The 2024 results, in which Trump beat Vice President Kamala Harris in all seven of the swing states — Georgia, North Carolina, Pennsylvania, Michigan, Wisconsin, Arizona and Nevada — most likely would have been no different if Biden had remained the Democratic nominee.
The results and the exit polls say the defeat wasn’t because Biden is 82 years old or because of his poor debate performance against Trump in the summer. Nor was it the fact that Harris was late getting her campaign started and was too liberal for what is generally a slightly right-of-center electorate.
All those elements may have played a part. But Trump won largely because of widespread unhappiness about the economy, specifically rising prices. Voters held the vice president accountable for inflation and they most certainly would have held Biden accountable too if he had ignored Democratic pressure to drop out.
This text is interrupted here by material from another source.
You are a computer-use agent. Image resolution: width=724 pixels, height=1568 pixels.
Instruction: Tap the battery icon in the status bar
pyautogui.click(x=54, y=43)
In 2021, Biden’s first year in office, he followed Trump’s lead from 2020 and got Congress to approve government assistance for individuals and businesses to get the country through the covid-19 pandemic. When supply chain problems made goods scarcer with extra trillions of dollars trying to buy them, it was a recipe for higher prices, and for more than a year the country dealt with inflation rates that had not been seen since the 1970s.
Now, there is an argument to be made that in a time of crisis, which 2020 and 2021 were, the risk of high inflation is worth taking when millions of people had been laid off and many businesses were shut down. The idea of refusing to help people get through a pandemic isn’t very appealing, either.
But from a political standpoint, the next time there’s a pandemic, or a Great Recession, or whatever emergency afflicts the American economy, you can bet the people in Washington will look at what happened in the 2020s — and tread very carefully.
James Carville’s famous sign, “It’s the economy, stupid,” in Bill Clinton’s 1992 campaign headquarters really did speak the truth.
A candidate can win an election for any number of reasons. But an incumbent president can be beaten by a bad economy. Biden and Harris were not the first to endure this indignity; Jimmy Carter in 1980 and Herbert Hoover in 1932 are two prominent examples of what voters do when they’re unhappy.